Все помолчали. Тачанка подпрыгнула на ухабе, и Зацепин болезненно крякнул. Сдерживая стон, он вдруг сказал:
– Александр Трофимович Овчаренко…
Ольга вздрогнула.
– Что с вами, Вадим?
– Привыкаю к своему новому имени.
– Наталья Сергеевна Соловьева, – медленно, как ученица начальной школы, выговорила Ольга.
– Это, Оленька, не повод для шуток, – рассердился директор труппы, он же силовой акробат. – Если нам до сих пор везло, вовсе не значит, что нашими легендами не придётся пользоваться. Все, как говорится, под богом ходим! Может, эти документы вам жизнь спасут. Впрочем, аристократы всегда вели себя легкомысленно. Вон и власть проморгали: рабочие и крестьяне проворнее оказались. Упустили от века своё, поручик!
– Ну, это пока неизвестно. Идут бои…
– Известно, батенька, известно! В конце концов они всё равно победят. Что вы хотите, весь народ поднялся!
– Вы сказали: они. К кому же вы себя причисляете?
– К славному племени бродячих артистов.
Аренский улыбнулся.
– Я уже говорил своим товарищам: искусство – внеклассово. Взять хотя бы нашу столь причудливо сложившуюся труппу: Оленька – княжна, Герасим мещанин, Катерина – крестьянка.
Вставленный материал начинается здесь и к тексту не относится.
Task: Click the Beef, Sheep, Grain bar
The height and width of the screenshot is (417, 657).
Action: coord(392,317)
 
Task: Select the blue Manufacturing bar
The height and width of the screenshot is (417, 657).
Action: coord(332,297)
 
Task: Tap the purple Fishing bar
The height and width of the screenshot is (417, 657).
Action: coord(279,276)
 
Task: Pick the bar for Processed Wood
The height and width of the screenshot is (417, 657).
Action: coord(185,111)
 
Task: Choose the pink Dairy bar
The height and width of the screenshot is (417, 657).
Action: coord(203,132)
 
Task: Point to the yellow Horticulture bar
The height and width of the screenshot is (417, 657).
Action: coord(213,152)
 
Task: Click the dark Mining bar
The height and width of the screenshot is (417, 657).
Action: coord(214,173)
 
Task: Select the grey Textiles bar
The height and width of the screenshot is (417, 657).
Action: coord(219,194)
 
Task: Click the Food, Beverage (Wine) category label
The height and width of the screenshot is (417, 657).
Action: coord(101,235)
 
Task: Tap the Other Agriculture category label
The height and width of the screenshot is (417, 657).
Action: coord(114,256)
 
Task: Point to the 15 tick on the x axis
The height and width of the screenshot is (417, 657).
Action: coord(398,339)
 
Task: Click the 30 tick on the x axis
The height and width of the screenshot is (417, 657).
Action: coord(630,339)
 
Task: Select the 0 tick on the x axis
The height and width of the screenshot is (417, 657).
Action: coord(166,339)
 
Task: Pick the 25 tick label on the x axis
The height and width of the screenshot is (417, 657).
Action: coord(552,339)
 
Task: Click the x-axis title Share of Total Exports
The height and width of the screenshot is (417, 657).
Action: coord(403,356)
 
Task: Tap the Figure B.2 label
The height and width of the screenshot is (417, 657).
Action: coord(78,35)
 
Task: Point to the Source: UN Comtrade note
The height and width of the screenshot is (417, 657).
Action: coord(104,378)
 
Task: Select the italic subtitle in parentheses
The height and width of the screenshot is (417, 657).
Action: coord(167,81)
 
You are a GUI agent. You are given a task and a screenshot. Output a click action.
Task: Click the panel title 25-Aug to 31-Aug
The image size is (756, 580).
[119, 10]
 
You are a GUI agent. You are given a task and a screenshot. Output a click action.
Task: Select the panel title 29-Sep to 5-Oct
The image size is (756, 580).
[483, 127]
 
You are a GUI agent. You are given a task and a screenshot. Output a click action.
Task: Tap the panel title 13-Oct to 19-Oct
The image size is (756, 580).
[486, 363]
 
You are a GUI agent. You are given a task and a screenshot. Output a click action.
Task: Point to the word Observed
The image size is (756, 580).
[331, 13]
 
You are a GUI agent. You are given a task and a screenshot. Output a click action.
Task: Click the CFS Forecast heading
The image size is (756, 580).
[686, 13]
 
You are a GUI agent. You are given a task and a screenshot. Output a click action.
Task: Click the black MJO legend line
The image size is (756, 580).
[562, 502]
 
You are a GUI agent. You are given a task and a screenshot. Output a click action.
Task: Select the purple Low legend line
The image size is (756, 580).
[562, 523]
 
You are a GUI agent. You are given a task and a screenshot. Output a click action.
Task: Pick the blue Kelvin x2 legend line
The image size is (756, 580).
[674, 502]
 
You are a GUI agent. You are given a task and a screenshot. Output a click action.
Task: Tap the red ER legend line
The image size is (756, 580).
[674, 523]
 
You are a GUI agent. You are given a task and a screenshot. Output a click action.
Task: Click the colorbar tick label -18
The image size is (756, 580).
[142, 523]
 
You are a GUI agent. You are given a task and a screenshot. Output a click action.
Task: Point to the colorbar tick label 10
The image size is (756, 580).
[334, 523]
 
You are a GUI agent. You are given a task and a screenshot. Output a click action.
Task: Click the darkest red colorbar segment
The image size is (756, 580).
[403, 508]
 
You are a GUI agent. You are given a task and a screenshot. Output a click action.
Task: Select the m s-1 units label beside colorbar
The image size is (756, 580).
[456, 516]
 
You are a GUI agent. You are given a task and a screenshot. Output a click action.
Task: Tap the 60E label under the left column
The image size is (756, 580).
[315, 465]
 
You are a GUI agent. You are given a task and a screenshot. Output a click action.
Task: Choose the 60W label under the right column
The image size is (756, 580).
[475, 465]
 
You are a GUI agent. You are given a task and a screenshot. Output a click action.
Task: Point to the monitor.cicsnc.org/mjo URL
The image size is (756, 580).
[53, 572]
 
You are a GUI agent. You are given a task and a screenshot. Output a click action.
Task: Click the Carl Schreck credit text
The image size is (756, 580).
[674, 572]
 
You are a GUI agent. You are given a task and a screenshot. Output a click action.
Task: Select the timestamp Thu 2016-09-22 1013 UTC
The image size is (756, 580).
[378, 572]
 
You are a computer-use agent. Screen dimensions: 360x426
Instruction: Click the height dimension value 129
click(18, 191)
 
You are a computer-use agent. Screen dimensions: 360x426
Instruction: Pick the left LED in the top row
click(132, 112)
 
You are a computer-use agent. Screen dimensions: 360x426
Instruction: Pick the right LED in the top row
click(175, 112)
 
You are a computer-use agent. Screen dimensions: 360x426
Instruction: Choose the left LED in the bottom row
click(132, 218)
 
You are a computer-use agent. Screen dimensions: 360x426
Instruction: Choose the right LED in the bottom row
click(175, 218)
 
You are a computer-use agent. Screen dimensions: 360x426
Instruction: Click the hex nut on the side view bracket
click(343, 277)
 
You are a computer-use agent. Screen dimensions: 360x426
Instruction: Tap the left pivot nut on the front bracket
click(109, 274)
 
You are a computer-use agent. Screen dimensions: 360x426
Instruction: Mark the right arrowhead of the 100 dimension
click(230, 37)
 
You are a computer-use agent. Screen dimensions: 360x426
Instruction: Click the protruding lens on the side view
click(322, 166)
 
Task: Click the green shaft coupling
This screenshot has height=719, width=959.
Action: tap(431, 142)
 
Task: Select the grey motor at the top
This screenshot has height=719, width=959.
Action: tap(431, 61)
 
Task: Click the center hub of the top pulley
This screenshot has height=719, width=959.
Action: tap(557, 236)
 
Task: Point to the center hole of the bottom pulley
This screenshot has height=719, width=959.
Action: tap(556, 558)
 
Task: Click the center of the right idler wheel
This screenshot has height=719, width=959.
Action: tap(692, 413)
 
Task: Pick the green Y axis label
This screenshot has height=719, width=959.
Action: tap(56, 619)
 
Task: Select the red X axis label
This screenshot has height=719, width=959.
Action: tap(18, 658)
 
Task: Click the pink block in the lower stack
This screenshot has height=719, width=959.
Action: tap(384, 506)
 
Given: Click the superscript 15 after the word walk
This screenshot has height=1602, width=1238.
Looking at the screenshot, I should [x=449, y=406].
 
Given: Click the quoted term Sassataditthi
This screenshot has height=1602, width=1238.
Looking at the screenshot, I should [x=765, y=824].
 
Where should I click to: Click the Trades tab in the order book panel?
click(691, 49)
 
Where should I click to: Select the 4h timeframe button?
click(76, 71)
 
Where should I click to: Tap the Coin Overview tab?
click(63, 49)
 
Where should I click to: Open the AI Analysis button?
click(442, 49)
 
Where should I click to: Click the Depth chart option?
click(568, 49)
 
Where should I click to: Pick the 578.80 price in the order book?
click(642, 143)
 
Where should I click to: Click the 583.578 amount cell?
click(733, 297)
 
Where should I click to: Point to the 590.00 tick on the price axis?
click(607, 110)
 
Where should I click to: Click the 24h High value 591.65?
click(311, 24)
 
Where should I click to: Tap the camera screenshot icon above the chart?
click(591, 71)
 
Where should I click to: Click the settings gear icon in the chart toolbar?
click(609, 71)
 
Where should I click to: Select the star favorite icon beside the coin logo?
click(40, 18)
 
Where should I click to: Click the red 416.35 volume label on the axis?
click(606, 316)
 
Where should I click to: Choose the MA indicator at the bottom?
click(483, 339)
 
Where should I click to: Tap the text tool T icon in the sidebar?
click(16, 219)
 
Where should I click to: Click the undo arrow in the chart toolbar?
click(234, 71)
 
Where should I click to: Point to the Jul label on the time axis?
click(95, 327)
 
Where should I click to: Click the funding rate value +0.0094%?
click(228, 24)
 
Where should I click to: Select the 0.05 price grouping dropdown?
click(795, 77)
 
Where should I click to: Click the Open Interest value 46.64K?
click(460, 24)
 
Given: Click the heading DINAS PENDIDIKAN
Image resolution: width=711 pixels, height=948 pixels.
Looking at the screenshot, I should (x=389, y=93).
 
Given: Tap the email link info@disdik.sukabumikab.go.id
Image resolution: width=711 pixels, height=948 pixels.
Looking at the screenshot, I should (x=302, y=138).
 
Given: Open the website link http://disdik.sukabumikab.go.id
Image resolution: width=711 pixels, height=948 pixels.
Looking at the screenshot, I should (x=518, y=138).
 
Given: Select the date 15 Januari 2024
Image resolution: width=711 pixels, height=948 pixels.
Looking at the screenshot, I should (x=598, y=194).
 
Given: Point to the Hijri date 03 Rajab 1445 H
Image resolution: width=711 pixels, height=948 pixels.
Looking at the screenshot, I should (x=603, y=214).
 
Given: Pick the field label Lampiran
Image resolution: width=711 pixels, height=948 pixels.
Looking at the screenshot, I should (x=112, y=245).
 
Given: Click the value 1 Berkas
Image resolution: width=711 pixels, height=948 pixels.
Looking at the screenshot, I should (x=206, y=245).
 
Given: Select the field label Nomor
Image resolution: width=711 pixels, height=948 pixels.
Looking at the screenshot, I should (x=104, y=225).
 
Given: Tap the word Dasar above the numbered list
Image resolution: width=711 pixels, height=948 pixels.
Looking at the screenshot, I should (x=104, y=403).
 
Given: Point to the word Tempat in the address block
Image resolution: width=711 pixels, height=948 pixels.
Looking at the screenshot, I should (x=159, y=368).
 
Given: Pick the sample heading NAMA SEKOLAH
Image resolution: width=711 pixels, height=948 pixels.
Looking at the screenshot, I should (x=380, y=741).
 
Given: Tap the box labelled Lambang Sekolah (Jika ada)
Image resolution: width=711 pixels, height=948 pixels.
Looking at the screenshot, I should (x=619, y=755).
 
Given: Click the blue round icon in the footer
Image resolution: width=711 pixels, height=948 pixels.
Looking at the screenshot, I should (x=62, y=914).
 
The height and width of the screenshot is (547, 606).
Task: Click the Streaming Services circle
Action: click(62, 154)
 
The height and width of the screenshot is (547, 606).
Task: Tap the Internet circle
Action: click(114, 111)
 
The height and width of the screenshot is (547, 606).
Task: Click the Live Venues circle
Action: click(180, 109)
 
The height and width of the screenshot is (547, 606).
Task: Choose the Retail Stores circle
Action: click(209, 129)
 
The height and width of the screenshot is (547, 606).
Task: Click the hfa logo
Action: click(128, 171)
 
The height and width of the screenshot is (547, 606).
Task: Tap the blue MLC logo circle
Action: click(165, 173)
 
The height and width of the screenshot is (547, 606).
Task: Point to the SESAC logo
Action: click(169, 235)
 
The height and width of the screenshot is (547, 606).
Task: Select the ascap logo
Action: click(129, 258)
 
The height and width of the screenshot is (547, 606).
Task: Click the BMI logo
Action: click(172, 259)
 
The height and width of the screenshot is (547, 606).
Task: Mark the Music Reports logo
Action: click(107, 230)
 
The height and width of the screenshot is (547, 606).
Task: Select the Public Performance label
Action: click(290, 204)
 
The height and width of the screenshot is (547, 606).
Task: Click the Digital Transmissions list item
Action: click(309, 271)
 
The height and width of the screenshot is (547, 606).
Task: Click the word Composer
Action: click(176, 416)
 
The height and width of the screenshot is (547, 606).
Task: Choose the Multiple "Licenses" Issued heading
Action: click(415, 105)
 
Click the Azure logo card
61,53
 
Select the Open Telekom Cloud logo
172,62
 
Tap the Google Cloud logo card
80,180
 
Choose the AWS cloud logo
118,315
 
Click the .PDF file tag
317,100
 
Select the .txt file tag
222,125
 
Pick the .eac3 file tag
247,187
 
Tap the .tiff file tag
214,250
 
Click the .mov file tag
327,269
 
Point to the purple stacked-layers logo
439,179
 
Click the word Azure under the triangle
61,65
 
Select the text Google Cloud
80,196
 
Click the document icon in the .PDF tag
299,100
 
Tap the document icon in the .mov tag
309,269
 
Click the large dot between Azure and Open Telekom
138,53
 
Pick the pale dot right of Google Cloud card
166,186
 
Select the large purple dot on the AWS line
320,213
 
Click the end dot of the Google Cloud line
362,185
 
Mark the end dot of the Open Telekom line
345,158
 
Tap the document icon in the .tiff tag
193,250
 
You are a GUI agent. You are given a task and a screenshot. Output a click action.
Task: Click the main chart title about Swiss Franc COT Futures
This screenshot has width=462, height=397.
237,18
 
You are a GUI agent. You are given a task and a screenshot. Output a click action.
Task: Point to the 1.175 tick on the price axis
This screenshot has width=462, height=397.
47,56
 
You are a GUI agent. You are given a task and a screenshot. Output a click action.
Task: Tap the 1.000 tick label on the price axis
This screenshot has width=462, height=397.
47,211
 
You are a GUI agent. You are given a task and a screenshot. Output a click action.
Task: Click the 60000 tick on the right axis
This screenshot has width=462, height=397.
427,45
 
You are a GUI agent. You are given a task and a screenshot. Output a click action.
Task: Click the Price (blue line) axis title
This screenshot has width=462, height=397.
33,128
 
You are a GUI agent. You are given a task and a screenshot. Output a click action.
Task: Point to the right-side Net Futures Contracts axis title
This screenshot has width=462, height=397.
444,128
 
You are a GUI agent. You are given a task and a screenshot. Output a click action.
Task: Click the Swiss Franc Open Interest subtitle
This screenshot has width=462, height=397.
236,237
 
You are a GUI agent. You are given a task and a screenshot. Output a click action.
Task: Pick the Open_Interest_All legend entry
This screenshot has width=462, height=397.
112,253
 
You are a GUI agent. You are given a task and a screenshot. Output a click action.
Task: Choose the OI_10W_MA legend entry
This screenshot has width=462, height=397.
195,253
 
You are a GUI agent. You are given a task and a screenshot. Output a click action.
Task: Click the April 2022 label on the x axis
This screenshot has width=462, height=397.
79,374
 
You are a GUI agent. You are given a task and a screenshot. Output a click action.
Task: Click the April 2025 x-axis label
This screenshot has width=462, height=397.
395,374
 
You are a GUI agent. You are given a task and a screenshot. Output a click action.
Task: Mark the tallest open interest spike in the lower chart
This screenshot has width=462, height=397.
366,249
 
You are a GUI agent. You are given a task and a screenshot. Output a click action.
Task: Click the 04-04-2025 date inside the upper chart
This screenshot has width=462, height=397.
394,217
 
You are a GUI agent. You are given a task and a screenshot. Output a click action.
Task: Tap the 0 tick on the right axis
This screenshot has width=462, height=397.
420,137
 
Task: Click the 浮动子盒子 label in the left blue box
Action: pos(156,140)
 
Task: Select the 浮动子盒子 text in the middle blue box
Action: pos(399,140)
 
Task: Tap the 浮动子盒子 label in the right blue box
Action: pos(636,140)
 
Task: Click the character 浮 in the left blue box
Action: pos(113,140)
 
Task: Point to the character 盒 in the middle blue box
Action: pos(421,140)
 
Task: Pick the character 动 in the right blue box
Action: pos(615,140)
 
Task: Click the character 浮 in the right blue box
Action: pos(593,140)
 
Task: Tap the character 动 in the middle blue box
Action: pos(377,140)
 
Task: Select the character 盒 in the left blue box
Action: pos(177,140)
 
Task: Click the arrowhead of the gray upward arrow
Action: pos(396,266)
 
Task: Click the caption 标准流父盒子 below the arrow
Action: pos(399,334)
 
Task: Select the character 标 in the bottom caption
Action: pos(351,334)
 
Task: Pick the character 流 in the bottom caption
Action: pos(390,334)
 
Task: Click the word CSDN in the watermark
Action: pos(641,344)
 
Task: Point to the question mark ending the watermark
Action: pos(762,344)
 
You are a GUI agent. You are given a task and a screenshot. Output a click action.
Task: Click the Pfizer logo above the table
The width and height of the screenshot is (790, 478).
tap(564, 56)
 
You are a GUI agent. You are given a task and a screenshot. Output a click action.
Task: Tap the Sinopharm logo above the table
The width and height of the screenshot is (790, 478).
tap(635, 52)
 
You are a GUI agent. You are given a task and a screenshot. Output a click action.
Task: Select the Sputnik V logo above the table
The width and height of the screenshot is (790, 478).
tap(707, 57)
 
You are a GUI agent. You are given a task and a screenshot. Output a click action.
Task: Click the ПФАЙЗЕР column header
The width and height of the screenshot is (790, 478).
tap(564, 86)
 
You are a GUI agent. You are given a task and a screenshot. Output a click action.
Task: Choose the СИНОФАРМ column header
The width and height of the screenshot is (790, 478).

А мы с Алькой просто – циркачи. От роду.
– Нет, милейший, тут у вас явная прореха: почему это циркач неизвестно кто? Передергиваете, каждый имеет свое происхождение.
– Да ни к чему нам оно! Это в обычной жизни нужно происхождение, для торжества социального неравенства. Повесил на всех таблички, как в музее, и дальше своей черты следовать не моги. А в цирке вы будете таким, как все, циркачом!
– Хорошо, я согласен. Вот только мать проведаю, и можете мной располагать.
– Иронизируете?
– Отнюдь. Новая власть, верно, создаст свою армию, старые кадровые офицеры ей вряд ли понадобятся. Остается одна дорога – в цирк!
– Зря вы так: кто бы к власти ни пришёл, рано или поздно уйдёт, а цирк будет жить и при тех, и при других. Как говорится, арс лонга, вита брэвис.
– Искусство долговечно, а жизнь коротка. Неужели все циркачи знают латынь?
– Ладно, смейтесь! Только я ведь год на юридическом отучился. И не последним студентом был, ей-богу!
– Чего ж бросили?
– Мама от нас ушла, – сказал вдруг притихший Алька, – а я маленьким был.
Повисло неловкое молчание.
– Вы, Наталья Сергеевна, сами откуда будете? – копируя мещанский говорок, спросил поручик. Когда он сидел вот так, привалившись к боку Ольги, исходящее от неё тепло или что-то неуловимое заставляло его забыть о больных ребрах в избитом теле и будто вливало новые силы в его кровь.
– Не знаю. Интернатовские мы. Подкидыш.
– А та бель энконю
15, что перевязывала раны солдату?
– Она тоже из Петербурга, как и вы.
– И мы до сих пор не встретились?
– Уже встретились, – вздохнула Ольга.
– Да-а, – растерянно протянул поручик. – Что же нам теперь делать?
– Жить, – резко отрубил Аренский, словно Зацепин спросил что-то неприличное.
Ох уж эти аристократы! Вечно они носятся с вопросами: то – что делать, то – быть или не быть? Да если б он, Василий, без конца задавал эти вопросы, вместо того чтобы действовать, он и Альку бы не выходил, и сам в петлю слазил.
Весна двигалась быстрее, чем тачанка. Будто по мановению волшебной палочки стремительно таяли сугробы. Ещё вчера раскисшая дорога сегодня подсохла, и колеса уже не вязли в колее, а весело постукивали.
Солнце припекало. Ольга расстегнула верхнюю пуговицу кацавейки, а Герасим полушубок просто накинул на плечи. Солнце и прижавшаяся к плечу Катерина разморили его. Он даже не подстегивал лошадей, они бодро трусили сами. Казалось, войны нет и в помине, а они просто едут домой после работы, и ничто уже не нарушит мерного ритма езды.
Но вот тачанка въехала в лес, и картина резко изменилась. Вместо чистого весеннего воздуха пахнуло гарью и запахом разложения, приторным, сладковатым. Совсем недалеко от дороги в неестественной позе лежал труп красноармейца: от удара саблей его голова упала на плечо, а над кровавой раной вовсю роились мухи. Чуть поодаль, точно споткнувшись, завалился на поваленный взрывом ствол дерева "доброволец" в черной полевой форме. Пуля прервала его бег, и рот убитого всё ещё был открыт в беззвучном крике.